In general, these are the factors of blurring out the bars:
- move close up
- have a strong zoom
- have a large aperture
You can calculate the impact of different settings here..
If the image above is your real-life situation, this will be very very difficult. Why? Chances are that bird in the cage will be so far away that the depth of field on the distance will not be able to blur out the cage bars sufficiently to make them disappear 100%. Your only hope is that the wire on the cages is very thin and that you get a better angle to shoot (=closer up) as well as the bird sitting ideally on the other end of the cage.
Why? The bird has to be possibly far away from the cage to have the DOF make it disappear. The cage is far away, your zoom lens has limited aperture and the angle to the cage forces you to move far away. All 3 factors lower your chances.

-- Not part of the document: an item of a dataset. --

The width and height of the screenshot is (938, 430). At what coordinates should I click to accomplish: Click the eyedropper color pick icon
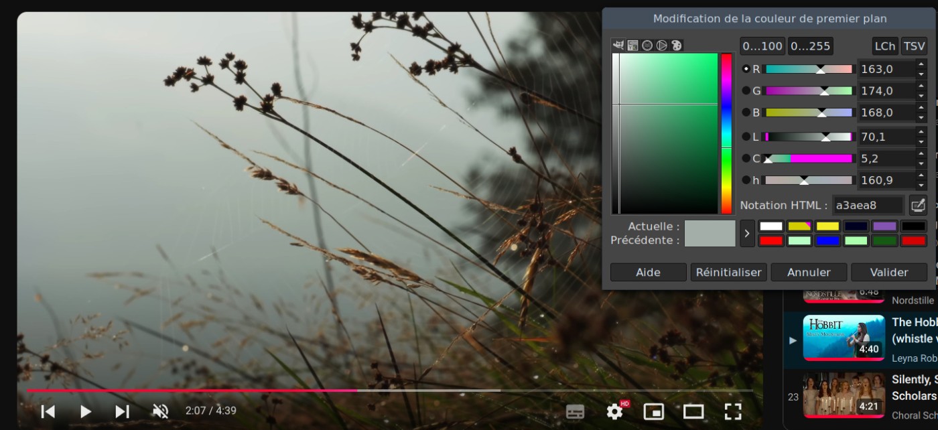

Here is an example with a couple of generous assumptions:
Let's assume the cage is 20 cm in diameter. Also, the cages are about at 6 meters height. Let's also assume that you will have ideal conditions to use a F/4 aperture. But how far will you have to be away from the cage? Well to even look into the cage and see the bird on the other side, you will have to see it from almost straight ahead. Let's be again positive and assume a 27 degree angle from the bottom would work. That means you have to have twice the distance on the ground than the cage is high = 12 meters. Assuming the bird is not blocked by the bottom of the cage. The DOF then would be still 24cm - 4 cm of DOF, which is not enough to make the bars disappear completely, since the bird will most likely sit in the center of the cage. With a 24 cm depth of field, your whole cage will be in focus - all bars included. If you need to move further away, the problem becomes worse. Same if there is not enough light or your shutter speed (300mm needs a certain speed to not blur from shake, and the bird might be moving) needs to be too high to get the bird sharp.